Please return, copied in full, every line below that contains the word "button". Case counts, so a line matches only if the letters agree in case.

# Start of SOURCE RECORDS

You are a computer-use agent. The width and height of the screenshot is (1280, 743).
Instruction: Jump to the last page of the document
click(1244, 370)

# End of SOURCE RECORDS
# Start of SOURCE RECORDS

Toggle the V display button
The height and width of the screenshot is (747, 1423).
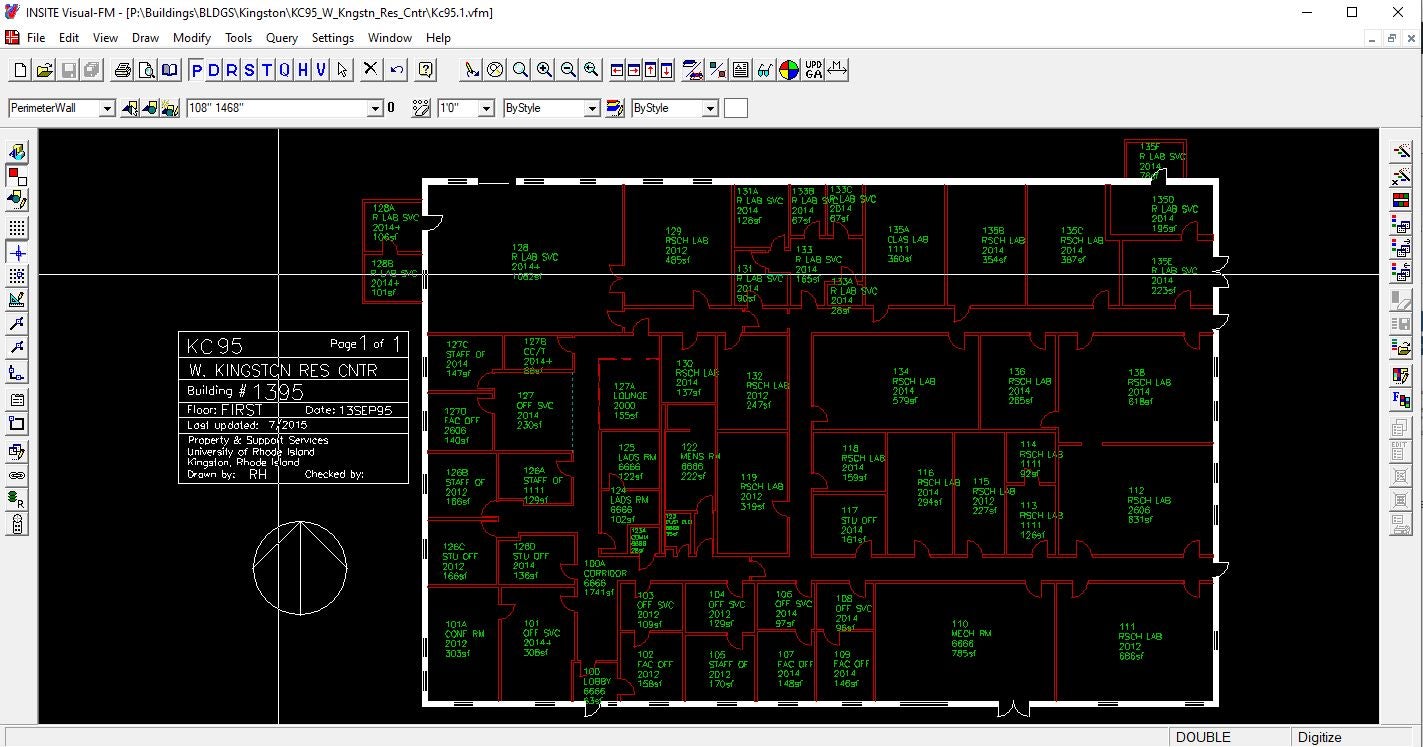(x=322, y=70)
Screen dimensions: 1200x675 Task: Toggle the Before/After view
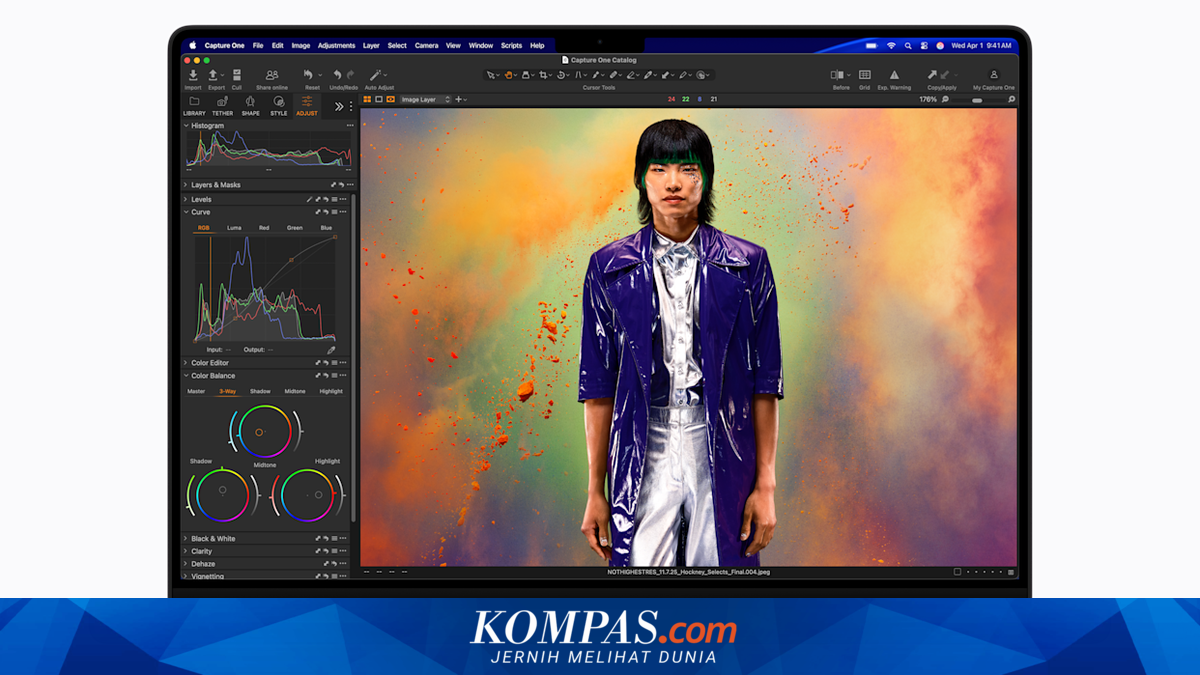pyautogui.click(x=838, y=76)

# End of SOURCE RECORDS
# Start of SOURCE RECORDS

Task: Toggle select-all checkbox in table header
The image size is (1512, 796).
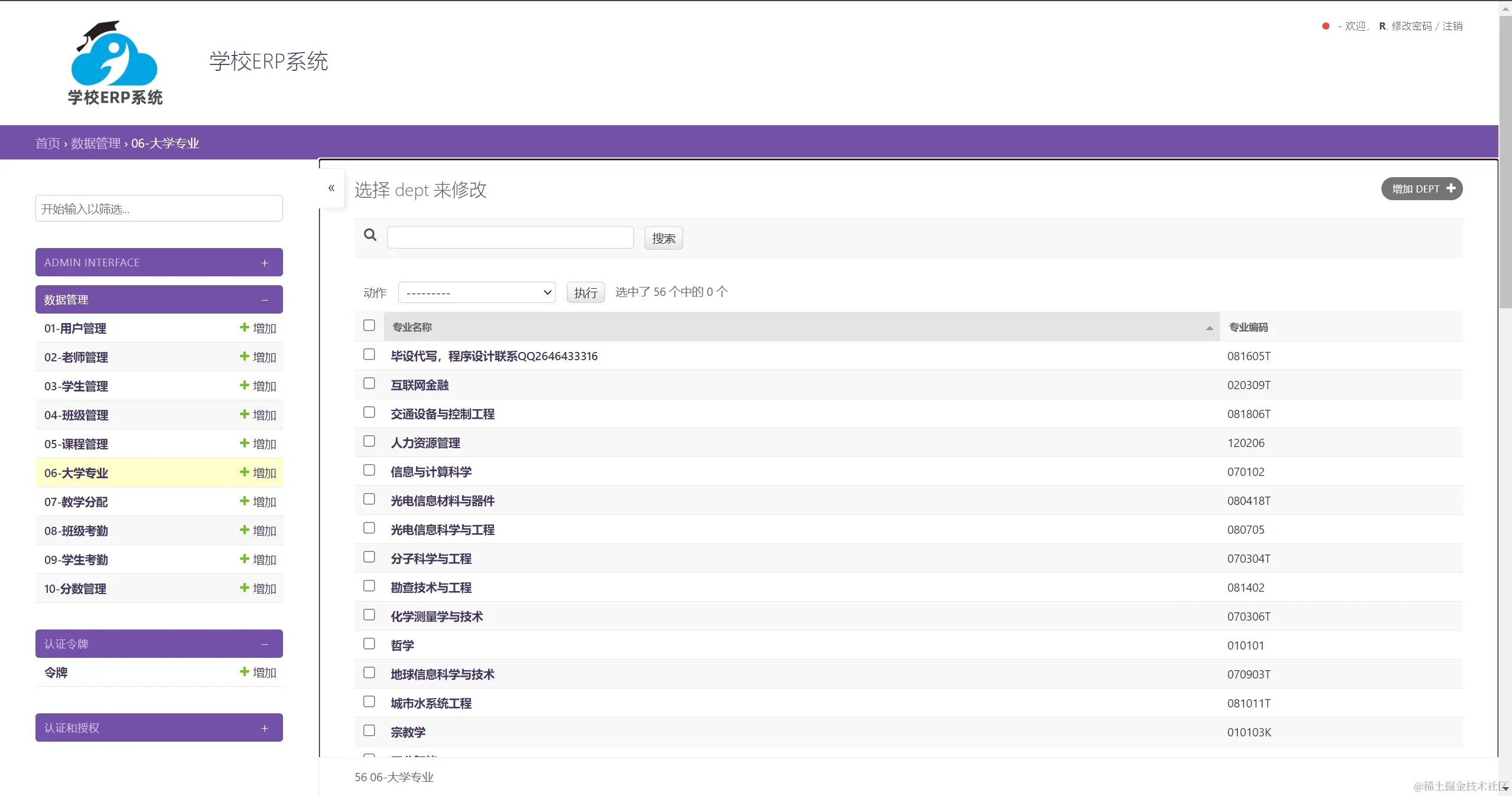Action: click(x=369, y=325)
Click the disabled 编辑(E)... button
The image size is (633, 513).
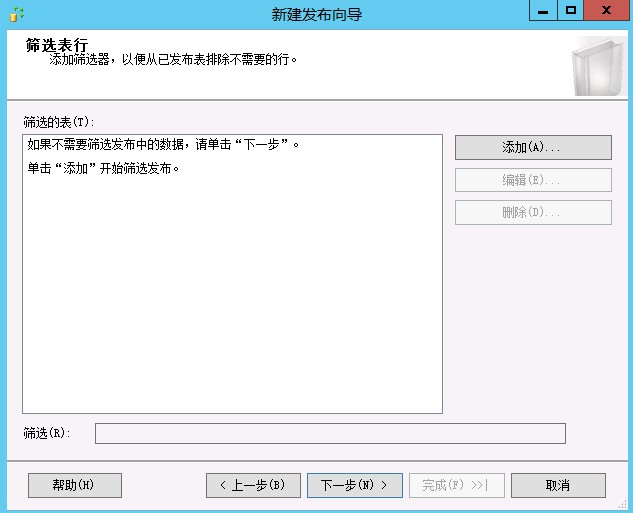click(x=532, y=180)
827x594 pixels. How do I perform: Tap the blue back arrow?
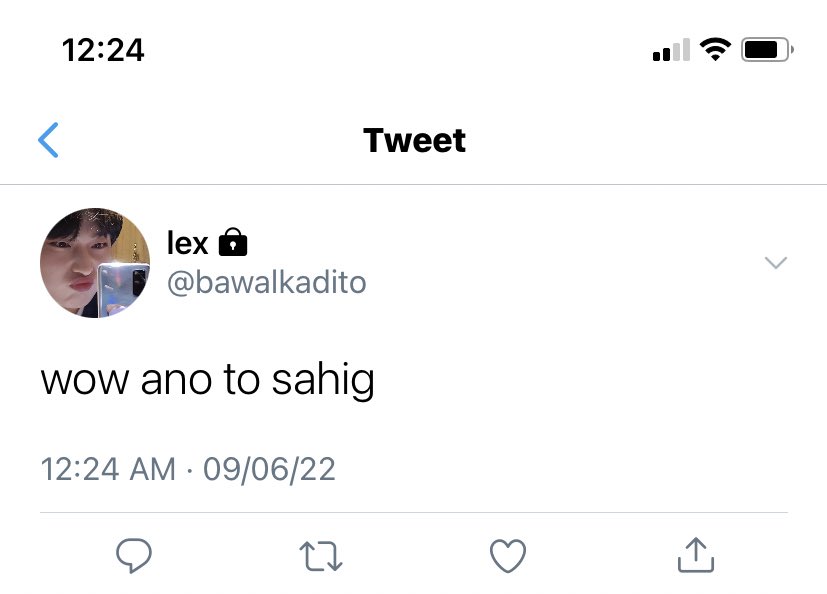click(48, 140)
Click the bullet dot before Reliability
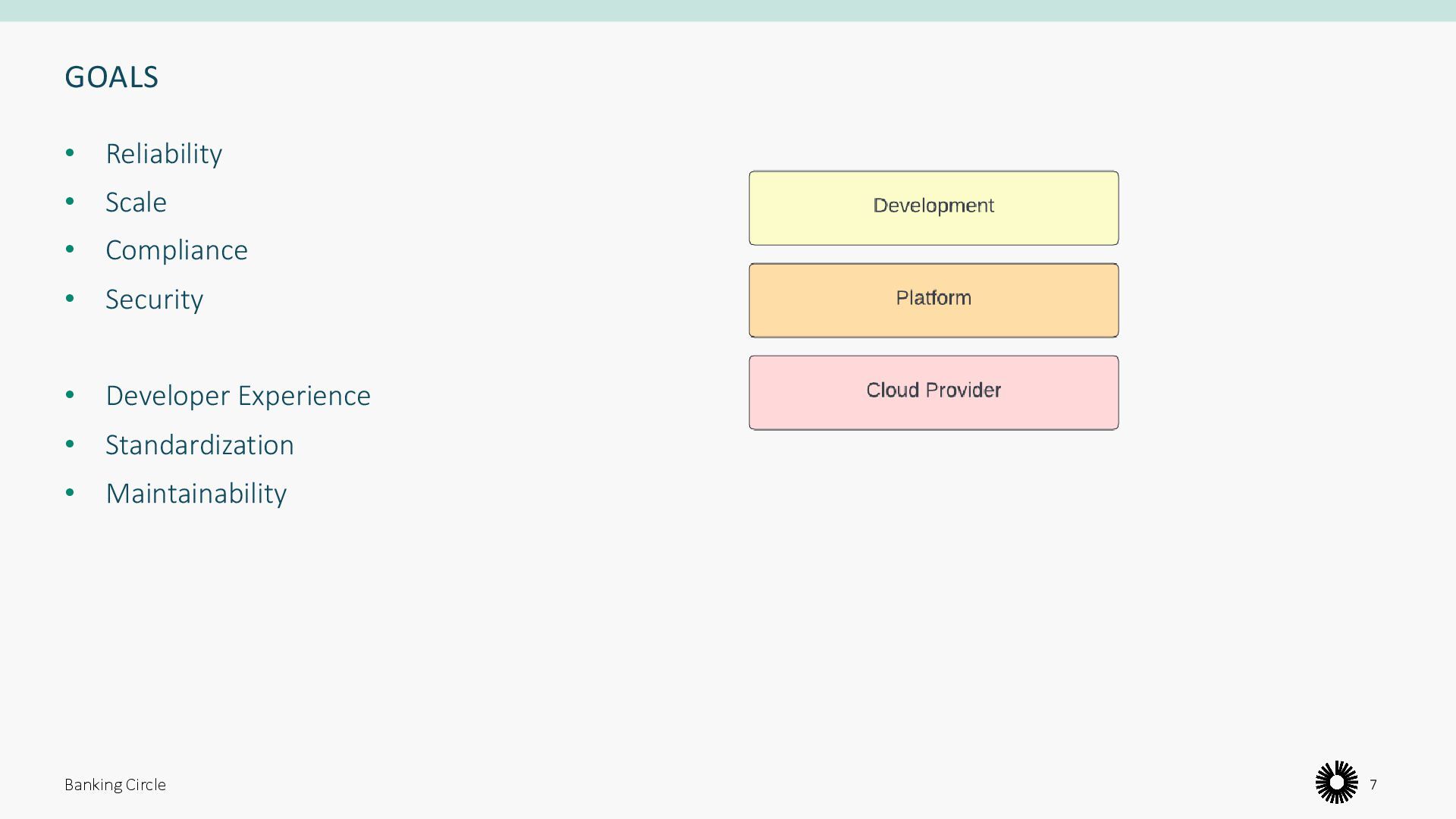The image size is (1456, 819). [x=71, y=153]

# End of SOURCE RECORDS

SOLUTION TO THIS PROBLEM:
Toggle the V display button
Click the disabled 编辑(E)... button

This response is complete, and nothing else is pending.